Oral Presentation International Veterinary Immunology Symposium 2016

Passive Immunotherapy Using Human Immunoglobulin from Transchromosomic Bovine (#37)

Eddie Sullivan 1
  1. SAB, USA, Geelong, VIC, Australia

SAB Biotherapeutics (SAB) has successfully developed a unique transchromosomic (Tc) bovine platform that can rapidly produce potent, fully human, immunoglobulins against a variety of disease targets including viruses and bacteria in significant quantities (up to 600g/month/animal of highly purified immunoglobulin). Several forms of passive immunotherapy to prevent and treat viral infection have and are being studied in animals. Convalescent plasma have been used in humans, but logistical and production limitations have prevented widespread use. Additionally, convalescent plasma and specific monoclonal antibodies to viruses are unlikely to have significant cross-protection efficacy against other strains.  To overcome these limitations, we propose the use of a novel platform to rapidly produce and deliver high-titer human polyclonal immunoglobulin for treatment and post-exposure prophylaxis of viruses and other infectious and toxin-mediated diseases. SAB has developed a Tc bovine in which the bovine immunoglobulin genes have been knocked out and a human artificial chromosome (HAC) containing the full germ line sequence of human immunoglobulin has been inserted.
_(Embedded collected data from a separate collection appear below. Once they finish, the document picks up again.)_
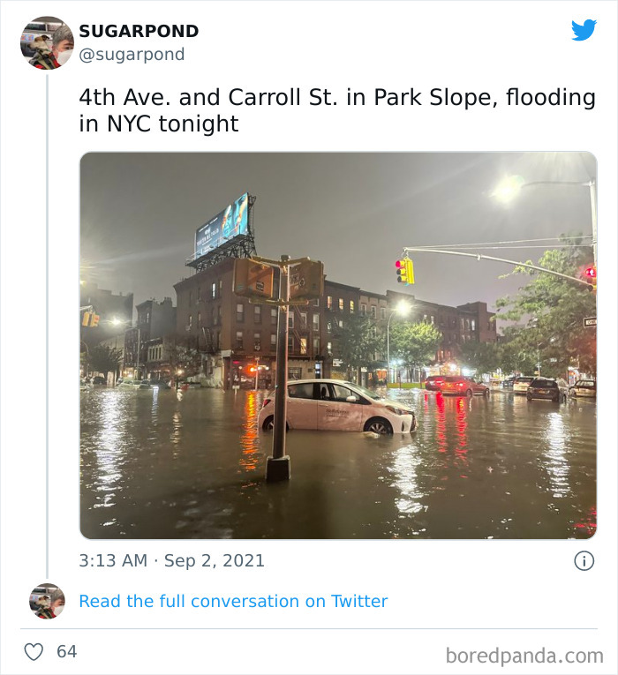
Task: Click the tweet text about 4th Ave. flooding
Action: (x=336, y=110)
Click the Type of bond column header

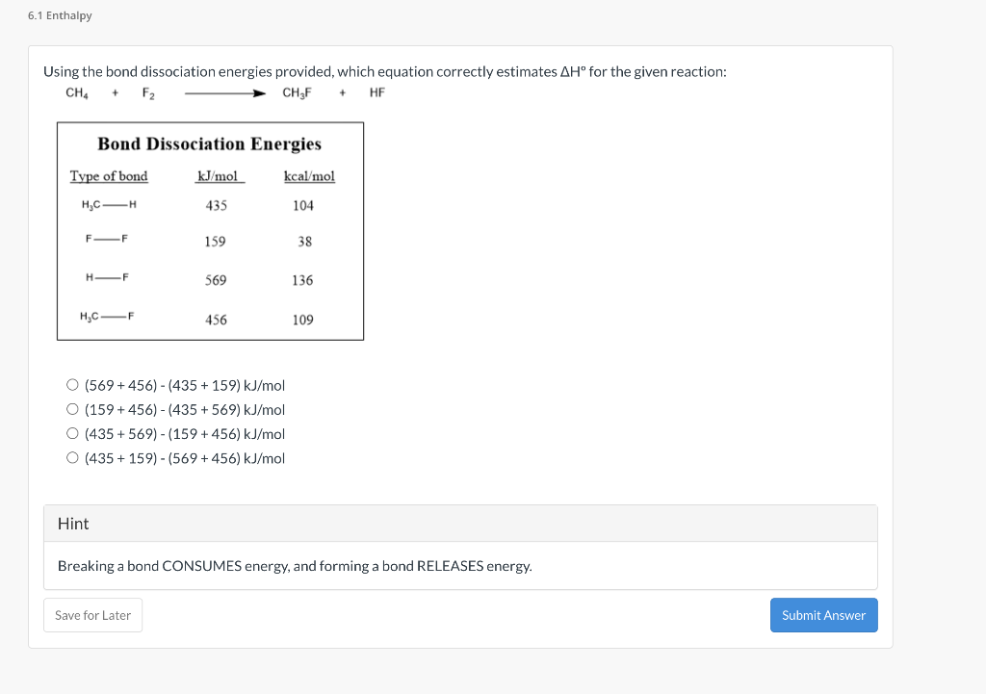109,176
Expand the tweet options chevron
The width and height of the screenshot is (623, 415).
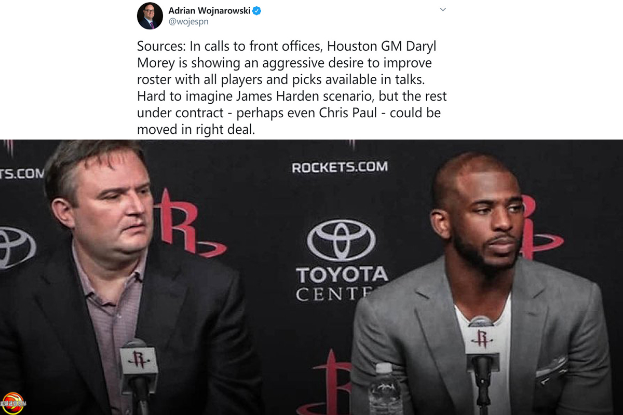[443, 9]
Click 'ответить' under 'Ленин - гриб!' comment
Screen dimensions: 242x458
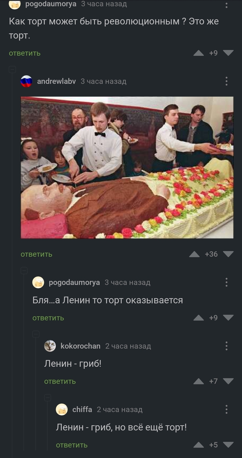pyautogui.click(x=60, y=381)
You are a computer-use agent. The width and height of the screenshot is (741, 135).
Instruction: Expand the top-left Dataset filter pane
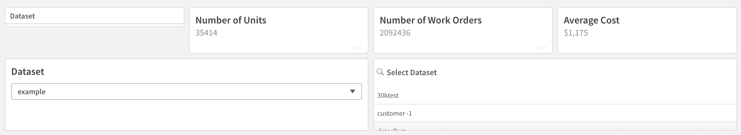tap(94, 16)
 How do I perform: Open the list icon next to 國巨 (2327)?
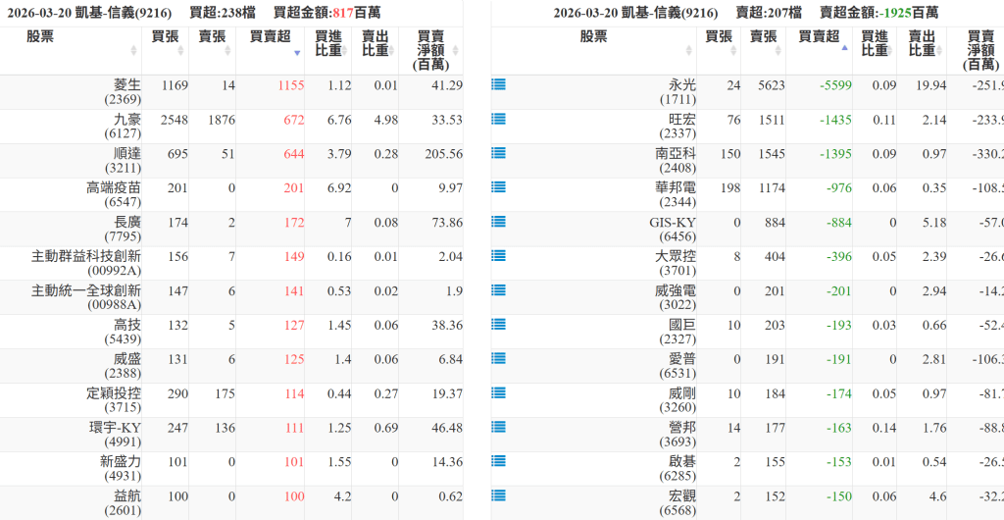click(498, 324)
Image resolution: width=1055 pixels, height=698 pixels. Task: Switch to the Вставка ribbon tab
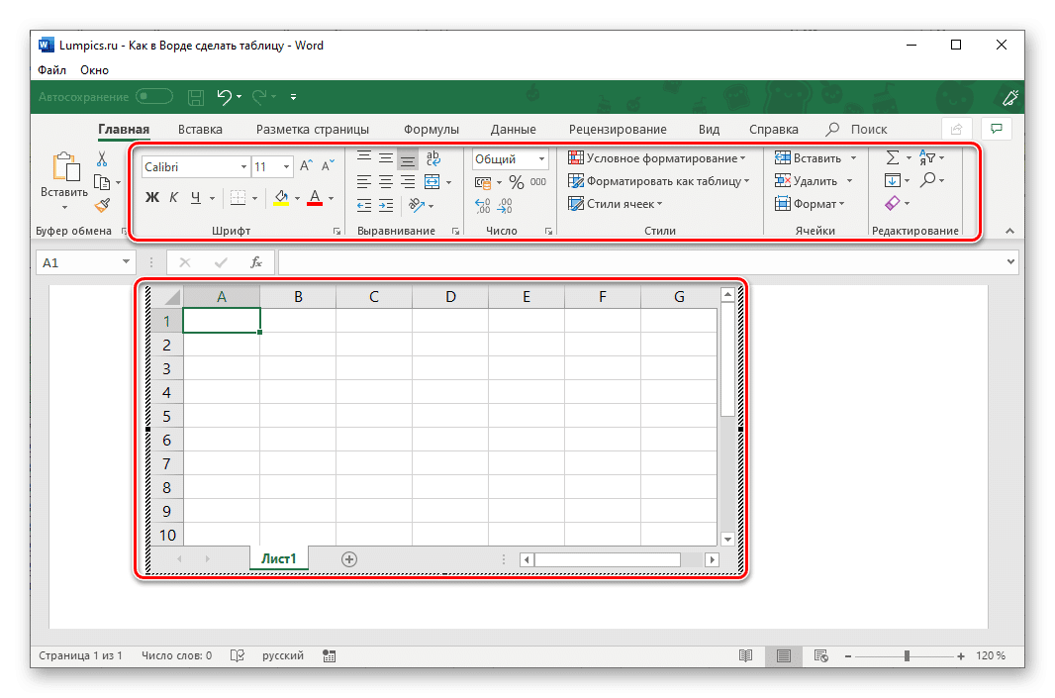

Each Tc bovine can produce 150 to 600 grams per month of purified immunoglobulin and the platform is rapidly scalable. Experimental high-titer immunoglobulins have been rapidly produced against tri-valent seasonal influenza (pH1N1, H3N2, type B), bi-valent hantavirus (Andes, Sin Nombre), tri-valent alphavirus (VEE, EEE, WEE), MERS-CoV, and anthrax, among others.